• [WRITTEN TASK] Please continue the forum thread on deleting a Favorites entry in DOS, picking up after its final sentence.

# Deleting In DOS



## sofaboy (Sep 30, 2007)

How can I find a favorites entry in DOS and delete it ?


----------



## Rockn (Jul 29, 2001)

Why not delete it in Internet Explorer? If you are doing it in DOS you have to CD(change Directory to the one you are looking for and issue the del command. YOu can use a DIR /s to find the file.


----------



## sofaboy (Sep 30, 2007)

I am dealing with a long name file that windows will not let me delete normaly.
How do I do a change directory to find favorites ?
I typed dir /s but could not find favorites listed.


----------



## ChuckE (Aug 30, 2004)

Deleting a long file name in DOS is a tad more difficult than a simple select and press of the <Delete> key within Windows. So, I don't understand your problem with Windows.

The EASIEST way to get to *your favorites* is to just open the Windows Run window
(you can either select the Windows Start button, and click on [Run]
*OR* just press the Windows+R key)
type "favorites" (no quotes needed - but it won't hurt either)
and then click [OK] (or just press the Enter key).

and you're there!

Note: If you are running the Windows PowerToy "Open Command Window Here" you can very easily jump to the selected folder in a DOS window, by doing a simple right-click selection of the folder.


----------



## sofaboy (Sep 30, 2007)

Windows 98 will not let me delete or rename the link because it is too long.
Is there a way to delete in DOS ?
If so, I need a step by step walk through.
Think of it as DOS for idiots.


----------



## ChuckE (Aug 30, 2004)

I think perhaps you may be confusing the actions you may be attempting in Windows. I have never seen a name, to a file, so long that it could not be deleted. After all, your computer must have been fine with the length of the name when the file was created.

On the other hand, I have seen where the name of a file, AND the path to it, were so long that the file could not be copied to another location. I think there is a 256 character limit to the path+file name. When I have seen that it would just give an error message that the file could not be copied. But, sorry, I don't understand the problem with just deleting the file. Seems to me, that if you can select the file, then you can just press the Delete key.

[A few items]

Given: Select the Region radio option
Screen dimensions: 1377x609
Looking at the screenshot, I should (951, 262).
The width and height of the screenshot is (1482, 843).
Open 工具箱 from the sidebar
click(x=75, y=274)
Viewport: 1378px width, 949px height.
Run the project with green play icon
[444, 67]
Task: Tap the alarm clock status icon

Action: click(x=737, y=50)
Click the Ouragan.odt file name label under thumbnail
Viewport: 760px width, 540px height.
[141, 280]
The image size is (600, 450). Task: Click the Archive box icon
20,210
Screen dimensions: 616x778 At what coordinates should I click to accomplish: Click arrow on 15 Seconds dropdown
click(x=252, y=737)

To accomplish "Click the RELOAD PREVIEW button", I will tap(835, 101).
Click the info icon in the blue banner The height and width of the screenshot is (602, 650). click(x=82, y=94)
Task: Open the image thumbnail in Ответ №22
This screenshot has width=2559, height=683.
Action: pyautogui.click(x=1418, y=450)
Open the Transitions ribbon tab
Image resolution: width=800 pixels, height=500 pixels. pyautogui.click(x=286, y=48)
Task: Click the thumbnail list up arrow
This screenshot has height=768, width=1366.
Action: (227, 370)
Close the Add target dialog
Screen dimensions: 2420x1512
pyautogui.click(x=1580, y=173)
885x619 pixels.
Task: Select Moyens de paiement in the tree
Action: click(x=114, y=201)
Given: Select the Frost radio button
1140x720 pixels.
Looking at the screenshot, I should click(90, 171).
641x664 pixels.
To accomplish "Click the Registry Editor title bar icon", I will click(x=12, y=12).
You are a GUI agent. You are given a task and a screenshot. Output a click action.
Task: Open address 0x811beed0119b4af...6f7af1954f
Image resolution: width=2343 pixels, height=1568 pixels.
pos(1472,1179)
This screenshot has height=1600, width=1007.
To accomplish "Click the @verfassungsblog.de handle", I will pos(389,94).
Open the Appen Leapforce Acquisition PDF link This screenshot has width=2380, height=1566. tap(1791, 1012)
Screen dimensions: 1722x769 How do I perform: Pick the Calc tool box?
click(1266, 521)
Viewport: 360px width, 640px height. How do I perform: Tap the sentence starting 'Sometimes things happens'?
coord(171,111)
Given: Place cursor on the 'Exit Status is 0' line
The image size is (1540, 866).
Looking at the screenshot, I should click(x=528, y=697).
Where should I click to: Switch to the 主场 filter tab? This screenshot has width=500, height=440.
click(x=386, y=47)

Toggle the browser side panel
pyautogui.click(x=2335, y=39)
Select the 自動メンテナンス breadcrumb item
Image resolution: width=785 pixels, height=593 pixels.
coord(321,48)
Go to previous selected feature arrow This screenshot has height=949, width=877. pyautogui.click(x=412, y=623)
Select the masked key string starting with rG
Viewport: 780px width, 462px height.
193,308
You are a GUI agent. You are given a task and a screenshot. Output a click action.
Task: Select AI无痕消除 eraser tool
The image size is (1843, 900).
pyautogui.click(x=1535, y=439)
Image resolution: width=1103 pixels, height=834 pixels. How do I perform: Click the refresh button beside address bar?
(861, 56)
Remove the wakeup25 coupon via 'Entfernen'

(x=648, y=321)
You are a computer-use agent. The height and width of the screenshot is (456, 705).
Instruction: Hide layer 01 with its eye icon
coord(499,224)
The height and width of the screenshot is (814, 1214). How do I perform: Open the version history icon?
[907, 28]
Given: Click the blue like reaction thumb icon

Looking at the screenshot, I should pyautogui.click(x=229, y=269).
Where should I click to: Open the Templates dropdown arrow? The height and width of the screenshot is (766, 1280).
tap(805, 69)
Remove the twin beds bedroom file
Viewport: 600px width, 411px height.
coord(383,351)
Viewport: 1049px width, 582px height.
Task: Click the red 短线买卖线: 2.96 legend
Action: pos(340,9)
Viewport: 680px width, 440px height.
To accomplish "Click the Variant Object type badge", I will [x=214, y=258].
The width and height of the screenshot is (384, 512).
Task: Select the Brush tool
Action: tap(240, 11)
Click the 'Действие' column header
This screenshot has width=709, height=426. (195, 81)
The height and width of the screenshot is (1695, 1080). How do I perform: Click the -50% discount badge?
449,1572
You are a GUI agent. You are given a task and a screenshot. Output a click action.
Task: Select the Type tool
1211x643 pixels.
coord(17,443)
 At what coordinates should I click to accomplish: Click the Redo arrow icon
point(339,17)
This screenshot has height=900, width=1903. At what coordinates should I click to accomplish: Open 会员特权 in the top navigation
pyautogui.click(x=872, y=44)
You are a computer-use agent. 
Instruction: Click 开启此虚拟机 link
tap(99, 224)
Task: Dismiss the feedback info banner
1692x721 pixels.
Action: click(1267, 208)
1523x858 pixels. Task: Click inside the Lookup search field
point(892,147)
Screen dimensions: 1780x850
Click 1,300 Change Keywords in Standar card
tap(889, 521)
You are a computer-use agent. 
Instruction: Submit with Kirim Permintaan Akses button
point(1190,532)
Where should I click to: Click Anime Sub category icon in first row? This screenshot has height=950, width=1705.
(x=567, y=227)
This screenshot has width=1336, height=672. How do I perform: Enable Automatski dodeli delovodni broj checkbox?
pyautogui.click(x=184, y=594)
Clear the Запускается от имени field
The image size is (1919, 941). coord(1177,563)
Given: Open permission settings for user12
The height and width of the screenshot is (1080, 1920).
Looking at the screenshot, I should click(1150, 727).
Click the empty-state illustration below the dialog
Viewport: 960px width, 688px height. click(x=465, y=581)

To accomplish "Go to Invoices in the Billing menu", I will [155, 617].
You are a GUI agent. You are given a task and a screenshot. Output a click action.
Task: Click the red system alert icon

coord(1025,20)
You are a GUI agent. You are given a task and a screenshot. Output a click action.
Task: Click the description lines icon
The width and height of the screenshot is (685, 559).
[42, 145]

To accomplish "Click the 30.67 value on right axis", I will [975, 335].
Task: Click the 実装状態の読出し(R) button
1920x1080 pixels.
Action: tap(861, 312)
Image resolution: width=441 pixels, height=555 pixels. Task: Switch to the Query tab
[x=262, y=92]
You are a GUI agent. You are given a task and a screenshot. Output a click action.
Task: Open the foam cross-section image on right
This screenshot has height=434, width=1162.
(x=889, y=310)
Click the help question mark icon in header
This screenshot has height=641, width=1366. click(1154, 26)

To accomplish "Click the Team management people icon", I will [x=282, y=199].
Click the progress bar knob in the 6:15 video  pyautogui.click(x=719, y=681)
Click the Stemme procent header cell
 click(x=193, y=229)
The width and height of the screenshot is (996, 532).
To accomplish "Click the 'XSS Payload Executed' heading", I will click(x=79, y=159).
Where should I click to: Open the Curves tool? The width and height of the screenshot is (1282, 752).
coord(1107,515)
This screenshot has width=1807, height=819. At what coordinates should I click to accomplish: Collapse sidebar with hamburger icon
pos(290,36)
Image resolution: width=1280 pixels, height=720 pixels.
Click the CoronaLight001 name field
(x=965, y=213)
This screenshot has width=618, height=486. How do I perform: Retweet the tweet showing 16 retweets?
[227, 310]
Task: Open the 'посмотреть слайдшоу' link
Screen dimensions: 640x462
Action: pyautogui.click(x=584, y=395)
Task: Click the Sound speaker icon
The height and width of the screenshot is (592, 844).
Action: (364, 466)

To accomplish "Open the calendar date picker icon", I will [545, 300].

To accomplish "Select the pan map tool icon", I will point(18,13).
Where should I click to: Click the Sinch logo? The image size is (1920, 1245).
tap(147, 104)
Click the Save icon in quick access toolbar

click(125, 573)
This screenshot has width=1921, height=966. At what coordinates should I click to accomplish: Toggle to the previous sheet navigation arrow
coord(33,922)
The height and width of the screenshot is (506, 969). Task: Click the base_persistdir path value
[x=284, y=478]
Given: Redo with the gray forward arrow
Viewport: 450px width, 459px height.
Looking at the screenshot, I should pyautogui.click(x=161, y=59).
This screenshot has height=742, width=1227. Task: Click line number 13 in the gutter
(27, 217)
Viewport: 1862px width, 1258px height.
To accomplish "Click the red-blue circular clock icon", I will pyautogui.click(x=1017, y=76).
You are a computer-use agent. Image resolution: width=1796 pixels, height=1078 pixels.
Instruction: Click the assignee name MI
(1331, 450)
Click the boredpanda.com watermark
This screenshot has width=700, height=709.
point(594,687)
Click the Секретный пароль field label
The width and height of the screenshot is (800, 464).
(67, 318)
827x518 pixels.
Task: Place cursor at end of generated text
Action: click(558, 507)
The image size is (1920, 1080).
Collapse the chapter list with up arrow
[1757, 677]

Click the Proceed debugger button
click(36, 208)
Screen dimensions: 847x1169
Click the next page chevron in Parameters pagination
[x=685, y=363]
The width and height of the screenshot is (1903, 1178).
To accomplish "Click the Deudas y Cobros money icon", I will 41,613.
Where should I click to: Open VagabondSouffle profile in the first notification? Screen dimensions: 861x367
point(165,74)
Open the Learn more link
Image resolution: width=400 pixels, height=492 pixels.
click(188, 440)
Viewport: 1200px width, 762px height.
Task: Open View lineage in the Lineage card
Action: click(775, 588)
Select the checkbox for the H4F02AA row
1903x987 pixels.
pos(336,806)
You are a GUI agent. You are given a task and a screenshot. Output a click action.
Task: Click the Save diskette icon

• [THE REPLY]
Perhaps... and this is a guess! if your path+file name is pressing up against that 256 character limit, and you are doing the usual Delete(to the Recycle Bin), the path+file name has to grow a bit to maintain where the file originally came from. Doing that, then perhaps that exceeds the 256 character barrier.

If that is so, then - and only if you are really sure you want to delete the file, hold down the SHIFT key when you go to delete the file. Doing a "Shift+Delete" will make the file really delete - it will not be moved to the Recycle Bin.

Alternately, and for the same reason, you could move the file up a directory or two (if you can) so that the path+file name is a bit shorter.

As for being able to delete the file through DOS, sure there are ways. But I am hesitant in telling you that way when the method through the Windows interface should be easier. I'd hate to go off on a needless "step-by-step" narrative when it may get more complicated than you may be able to handle at this juncture.


----------



## sofaboy (Sep 30, 2007)

When I try to delete the link I get the following message "Cannot delete file. The filename you specified is invalid or too long."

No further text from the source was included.